◆ **Exercise brief**
Copy each line containing the word "folder" from the records that follow, please.

-------- Data provided

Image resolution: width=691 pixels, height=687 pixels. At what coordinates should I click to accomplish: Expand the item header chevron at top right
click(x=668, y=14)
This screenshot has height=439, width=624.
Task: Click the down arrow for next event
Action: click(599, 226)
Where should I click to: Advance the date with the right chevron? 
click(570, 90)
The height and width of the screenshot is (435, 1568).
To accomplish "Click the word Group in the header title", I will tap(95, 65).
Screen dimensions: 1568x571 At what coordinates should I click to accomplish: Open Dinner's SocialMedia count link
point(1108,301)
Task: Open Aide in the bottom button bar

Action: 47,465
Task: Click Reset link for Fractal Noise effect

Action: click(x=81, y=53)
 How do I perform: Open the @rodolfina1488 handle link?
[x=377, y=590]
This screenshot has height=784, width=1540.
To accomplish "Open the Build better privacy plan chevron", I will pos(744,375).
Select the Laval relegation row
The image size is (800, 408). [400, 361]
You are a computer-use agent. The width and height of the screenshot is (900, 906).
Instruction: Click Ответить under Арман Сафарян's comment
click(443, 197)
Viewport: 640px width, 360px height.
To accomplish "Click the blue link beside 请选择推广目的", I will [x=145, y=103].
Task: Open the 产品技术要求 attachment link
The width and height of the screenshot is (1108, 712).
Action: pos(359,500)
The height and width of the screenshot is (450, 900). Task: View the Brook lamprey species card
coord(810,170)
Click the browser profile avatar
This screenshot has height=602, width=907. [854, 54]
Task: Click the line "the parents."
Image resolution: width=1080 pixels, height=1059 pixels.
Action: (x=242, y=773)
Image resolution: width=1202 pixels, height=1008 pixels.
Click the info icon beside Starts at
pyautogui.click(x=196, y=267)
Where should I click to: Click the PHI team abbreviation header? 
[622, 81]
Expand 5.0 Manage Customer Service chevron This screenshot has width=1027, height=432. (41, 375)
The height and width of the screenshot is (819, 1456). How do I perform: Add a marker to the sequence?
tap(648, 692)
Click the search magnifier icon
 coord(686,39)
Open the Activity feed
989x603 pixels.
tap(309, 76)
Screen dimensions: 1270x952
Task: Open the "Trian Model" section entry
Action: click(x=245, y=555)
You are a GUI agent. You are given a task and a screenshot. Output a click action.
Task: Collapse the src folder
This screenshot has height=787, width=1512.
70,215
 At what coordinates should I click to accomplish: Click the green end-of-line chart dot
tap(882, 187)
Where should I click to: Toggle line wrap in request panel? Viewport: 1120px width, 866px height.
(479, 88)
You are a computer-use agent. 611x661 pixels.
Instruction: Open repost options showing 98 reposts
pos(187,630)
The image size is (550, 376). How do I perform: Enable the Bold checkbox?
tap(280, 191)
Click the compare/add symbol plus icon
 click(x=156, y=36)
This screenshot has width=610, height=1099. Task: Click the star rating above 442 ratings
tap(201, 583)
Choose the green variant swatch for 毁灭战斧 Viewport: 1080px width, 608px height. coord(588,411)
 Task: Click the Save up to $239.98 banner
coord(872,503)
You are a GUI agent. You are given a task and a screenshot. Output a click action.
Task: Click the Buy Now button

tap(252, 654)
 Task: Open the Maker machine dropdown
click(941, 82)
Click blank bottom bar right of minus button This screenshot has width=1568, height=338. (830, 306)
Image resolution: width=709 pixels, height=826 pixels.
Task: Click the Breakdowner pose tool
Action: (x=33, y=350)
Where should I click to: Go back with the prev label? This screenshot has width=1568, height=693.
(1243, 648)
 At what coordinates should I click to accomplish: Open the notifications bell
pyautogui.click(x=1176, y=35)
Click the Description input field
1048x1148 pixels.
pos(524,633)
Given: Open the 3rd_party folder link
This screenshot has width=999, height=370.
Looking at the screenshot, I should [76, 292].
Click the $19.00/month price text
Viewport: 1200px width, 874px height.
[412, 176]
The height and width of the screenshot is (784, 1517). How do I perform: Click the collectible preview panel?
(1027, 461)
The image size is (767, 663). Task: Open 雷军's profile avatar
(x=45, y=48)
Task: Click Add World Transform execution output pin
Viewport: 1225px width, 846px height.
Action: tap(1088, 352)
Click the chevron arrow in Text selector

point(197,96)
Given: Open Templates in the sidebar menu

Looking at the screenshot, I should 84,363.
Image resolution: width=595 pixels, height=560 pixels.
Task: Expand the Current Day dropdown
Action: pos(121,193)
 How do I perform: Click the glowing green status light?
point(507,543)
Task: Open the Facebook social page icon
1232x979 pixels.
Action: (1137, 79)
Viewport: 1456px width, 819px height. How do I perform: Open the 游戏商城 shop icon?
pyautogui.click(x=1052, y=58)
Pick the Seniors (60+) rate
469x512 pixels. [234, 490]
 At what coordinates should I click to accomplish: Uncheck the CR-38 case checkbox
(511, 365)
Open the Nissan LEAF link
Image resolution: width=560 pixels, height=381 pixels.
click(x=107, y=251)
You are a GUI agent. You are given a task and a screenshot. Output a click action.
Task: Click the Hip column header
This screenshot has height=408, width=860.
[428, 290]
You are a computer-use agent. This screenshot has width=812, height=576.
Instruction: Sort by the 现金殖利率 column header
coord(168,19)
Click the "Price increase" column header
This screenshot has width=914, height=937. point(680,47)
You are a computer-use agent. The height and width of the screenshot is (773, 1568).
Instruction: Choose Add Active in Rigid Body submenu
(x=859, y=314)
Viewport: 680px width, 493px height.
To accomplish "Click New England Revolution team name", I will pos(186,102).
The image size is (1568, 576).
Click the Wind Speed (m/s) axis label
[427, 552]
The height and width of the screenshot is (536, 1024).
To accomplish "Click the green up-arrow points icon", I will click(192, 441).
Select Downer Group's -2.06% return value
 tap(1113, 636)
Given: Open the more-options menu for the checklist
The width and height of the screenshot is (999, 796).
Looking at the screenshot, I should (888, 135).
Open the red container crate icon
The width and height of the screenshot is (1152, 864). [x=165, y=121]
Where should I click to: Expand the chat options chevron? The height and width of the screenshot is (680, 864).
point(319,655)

----------------

◆ **Task output**
Task: Collapse the src folder
Given: Open the 3rd_party folder link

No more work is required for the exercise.